Bergen is located on Norway's west coast and is nestled in the valley between and up the sides of seven mountains (though which seven of many in the region is still argued about). As a result, many homes are built on the hillside, making for good natural exercise experience and a particular charm. The apartment where we stayed is close to Mt. Fløyen, to the north. This mountain has a funicular one can ride to reach the summit which has a beautiful panoramic view of the ocean, the city, and the surrounding mountains. Here are a couple of street photos taken near where we stayed.
The day Sten was in meetings, I chose to revisit places in the downtown harbor area. I passed by the ubiquitous McDonald's, Bergen style.
One of the most iconic sites in Bergen is pictured below -- the old wooden buildings of Bryggen, along the side of the harbor. These were originally Hanseatic commercial buildings, but now they're mostly shops, galleries, and a museum.
Here's the view of the harbor on the other side of the street.
Bergen, being on the west coast, gets a lot of rain, though not a lot of snow. I've heard for years that it's the Gulf Stream that keeps it warmer than one would assume these northern latitudes to be. However, interestingly, it's not the Gulf stream itself, but that combined with the chaos of the sea waters that provides this warmth. (For an interesting report of studies that found this, see http://www.sciencedaily.com/releases/2011/12/111202091148.htm.)

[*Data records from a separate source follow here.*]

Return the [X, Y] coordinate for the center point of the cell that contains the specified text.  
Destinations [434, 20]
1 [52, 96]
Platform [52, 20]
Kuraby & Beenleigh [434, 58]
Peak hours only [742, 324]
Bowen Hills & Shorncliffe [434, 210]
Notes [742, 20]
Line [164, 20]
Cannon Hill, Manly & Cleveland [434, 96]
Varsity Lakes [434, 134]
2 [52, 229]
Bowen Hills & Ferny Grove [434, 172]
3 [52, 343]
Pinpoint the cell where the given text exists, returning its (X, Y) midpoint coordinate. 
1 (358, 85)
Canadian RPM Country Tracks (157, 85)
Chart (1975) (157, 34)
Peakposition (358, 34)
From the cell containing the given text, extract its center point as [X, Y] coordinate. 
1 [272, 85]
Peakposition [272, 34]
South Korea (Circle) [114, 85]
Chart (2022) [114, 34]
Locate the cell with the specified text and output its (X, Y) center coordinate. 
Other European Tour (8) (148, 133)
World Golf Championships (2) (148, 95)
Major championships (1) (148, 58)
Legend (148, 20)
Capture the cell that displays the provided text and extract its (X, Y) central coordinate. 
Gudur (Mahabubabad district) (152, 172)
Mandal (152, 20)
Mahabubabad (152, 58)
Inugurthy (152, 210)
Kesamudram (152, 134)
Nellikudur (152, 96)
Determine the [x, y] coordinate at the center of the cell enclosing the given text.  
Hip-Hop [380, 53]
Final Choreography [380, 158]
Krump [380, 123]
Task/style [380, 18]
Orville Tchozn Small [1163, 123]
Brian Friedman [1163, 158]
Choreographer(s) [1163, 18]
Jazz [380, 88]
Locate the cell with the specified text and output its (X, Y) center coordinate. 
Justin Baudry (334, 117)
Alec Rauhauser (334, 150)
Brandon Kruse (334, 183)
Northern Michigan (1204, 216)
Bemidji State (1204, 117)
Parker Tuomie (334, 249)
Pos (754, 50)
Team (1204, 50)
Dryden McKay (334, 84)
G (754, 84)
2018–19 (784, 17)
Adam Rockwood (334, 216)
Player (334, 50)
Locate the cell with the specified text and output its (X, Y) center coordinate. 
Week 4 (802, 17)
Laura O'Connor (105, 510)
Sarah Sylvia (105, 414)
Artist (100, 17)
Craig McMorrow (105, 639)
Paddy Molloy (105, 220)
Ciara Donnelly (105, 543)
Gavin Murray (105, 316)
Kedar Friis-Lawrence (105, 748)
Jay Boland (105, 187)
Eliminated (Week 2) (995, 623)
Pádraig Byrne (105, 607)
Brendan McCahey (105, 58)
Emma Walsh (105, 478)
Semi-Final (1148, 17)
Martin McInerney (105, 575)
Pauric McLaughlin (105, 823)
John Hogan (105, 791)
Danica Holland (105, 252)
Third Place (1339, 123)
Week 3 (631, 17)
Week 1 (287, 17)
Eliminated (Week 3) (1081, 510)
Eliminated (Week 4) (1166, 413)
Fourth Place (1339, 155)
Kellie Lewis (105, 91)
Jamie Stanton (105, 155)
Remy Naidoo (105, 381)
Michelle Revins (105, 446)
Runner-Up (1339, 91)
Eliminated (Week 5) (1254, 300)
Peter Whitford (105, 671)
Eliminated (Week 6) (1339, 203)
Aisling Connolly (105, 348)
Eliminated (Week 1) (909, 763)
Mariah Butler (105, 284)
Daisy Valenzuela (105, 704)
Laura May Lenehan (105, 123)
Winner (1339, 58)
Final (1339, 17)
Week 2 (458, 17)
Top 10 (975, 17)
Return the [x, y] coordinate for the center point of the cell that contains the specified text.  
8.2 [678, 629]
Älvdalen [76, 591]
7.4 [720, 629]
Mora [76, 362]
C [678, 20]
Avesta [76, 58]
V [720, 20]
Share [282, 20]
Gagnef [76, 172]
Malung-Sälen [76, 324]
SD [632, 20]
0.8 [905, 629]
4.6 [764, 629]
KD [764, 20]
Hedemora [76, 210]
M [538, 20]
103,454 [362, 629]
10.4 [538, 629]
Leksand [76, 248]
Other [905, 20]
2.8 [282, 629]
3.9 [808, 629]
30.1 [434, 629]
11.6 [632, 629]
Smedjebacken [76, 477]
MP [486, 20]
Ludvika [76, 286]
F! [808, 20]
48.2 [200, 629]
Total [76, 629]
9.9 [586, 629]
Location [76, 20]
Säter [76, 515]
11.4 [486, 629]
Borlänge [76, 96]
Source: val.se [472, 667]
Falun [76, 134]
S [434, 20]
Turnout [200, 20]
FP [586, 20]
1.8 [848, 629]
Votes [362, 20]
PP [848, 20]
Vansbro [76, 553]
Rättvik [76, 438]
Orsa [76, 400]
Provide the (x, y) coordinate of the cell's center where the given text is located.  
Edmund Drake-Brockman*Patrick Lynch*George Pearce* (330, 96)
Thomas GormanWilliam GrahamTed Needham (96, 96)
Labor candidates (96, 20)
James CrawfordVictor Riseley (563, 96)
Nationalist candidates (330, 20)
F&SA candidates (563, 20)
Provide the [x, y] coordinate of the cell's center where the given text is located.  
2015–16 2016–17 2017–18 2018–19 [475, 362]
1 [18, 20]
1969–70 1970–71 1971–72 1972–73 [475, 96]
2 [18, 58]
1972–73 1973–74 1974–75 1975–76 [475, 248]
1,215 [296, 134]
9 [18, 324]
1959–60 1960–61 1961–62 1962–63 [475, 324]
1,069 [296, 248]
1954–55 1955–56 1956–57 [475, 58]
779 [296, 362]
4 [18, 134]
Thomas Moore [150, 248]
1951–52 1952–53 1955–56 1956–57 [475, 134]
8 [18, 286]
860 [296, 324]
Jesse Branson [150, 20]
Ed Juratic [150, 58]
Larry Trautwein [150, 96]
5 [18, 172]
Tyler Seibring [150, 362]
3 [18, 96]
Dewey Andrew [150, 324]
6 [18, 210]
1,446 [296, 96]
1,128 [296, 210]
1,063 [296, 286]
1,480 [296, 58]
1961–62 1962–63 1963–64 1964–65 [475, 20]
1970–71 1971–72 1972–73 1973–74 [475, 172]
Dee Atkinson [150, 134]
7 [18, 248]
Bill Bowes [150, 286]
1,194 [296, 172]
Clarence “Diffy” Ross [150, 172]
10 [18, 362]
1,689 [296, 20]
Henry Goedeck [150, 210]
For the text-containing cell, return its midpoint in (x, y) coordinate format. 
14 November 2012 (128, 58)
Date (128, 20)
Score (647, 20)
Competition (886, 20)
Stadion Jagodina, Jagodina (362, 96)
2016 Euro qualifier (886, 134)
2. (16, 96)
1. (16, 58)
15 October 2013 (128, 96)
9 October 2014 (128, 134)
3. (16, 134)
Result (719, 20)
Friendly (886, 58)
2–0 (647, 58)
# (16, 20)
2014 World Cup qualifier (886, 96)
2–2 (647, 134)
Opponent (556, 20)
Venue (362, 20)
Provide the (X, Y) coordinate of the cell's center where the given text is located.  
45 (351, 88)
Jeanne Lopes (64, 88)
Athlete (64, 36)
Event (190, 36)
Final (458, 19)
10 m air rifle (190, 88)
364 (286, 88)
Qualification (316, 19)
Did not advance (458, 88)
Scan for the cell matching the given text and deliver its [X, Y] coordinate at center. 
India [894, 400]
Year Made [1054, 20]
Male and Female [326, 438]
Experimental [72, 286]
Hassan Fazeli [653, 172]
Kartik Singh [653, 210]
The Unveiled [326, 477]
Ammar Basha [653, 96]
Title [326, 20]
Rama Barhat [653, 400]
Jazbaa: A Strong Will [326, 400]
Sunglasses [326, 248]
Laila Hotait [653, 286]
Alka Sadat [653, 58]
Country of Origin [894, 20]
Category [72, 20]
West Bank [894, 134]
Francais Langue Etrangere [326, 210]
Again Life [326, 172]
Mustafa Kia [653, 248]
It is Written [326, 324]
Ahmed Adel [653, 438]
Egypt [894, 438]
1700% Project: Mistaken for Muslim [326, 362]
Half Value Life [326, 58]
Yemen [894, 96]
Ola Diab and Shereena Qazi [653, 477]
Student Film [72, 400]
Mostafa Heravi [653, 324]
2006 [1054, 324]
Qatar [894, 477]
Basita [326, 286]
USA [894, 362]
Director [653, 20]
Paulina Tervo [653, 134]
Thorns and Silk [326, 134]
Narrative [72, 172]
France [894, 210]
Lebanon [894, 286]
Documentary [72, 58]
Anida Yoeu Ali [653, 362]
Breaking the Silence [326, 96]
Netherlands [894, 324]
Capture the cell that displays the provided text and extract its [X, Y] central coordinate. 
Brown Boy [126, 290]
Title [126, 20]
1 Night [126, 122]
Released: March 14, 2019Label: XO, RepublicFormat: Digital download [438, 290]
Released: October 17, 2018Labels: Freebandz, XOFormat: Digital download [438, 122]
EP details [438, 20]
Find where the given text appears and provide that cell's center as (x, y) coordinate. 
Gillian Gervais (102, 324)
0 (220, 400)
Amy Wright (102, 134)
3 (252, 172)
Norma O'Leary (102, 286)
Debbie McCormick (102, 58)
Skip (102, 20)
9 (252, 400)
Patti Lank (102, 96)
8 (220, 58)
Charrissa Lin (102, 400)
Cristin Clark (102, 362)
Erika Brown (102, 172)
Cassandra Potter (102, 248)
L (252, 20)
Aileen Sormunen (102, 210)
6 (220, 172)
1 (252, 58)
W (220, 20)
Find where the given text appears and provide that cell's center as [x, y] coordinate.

It would seem that this day, the "chaos" causes rain that was coming down pretty steadily and winds that were very strong. I found myself wanting to spend more time inside than out. I thought I'd explore behind the street front which faces the harbor.
Wandering behind these bryggen buildings, I stepped into this gallery. I like how they've adapted to the nooks and crannies of the old building's interior.
One of the Bryggen buildings houses a Christmas shop; another, a knitware shop. I had to check them out too. Tempting, but pricey.
The next morning, we took the funicular up Mount Fløyen. Though there was no snow in Bergen proper, there was a light layer on the mountain. Here's what you see from up there. The second photo shows the tracks for the funicular.
Mount Ullriken to the east can be reached by cable car or hiking. In the past we've hiked from there to Mount Fløyen -- a 4-5 hour hike.
The compulsory photo with the resident troll.
Since we had the time, we decided to hike down from the mountain rather than take the funicular again. During our hike we experienced snow, hail, rain, and, finally, sunshine. Bergen is like that -- always something new to experience.
We had some hail, and you can see the rain in the West.
Minutes later, there's a rainbow and the sun is shining.
Soon we're down to where the houses begin again. Time to head back to the apartment to meet our friend for the next leg of our adventure, visiting the small island of Fedje -- Norway's most western independent community.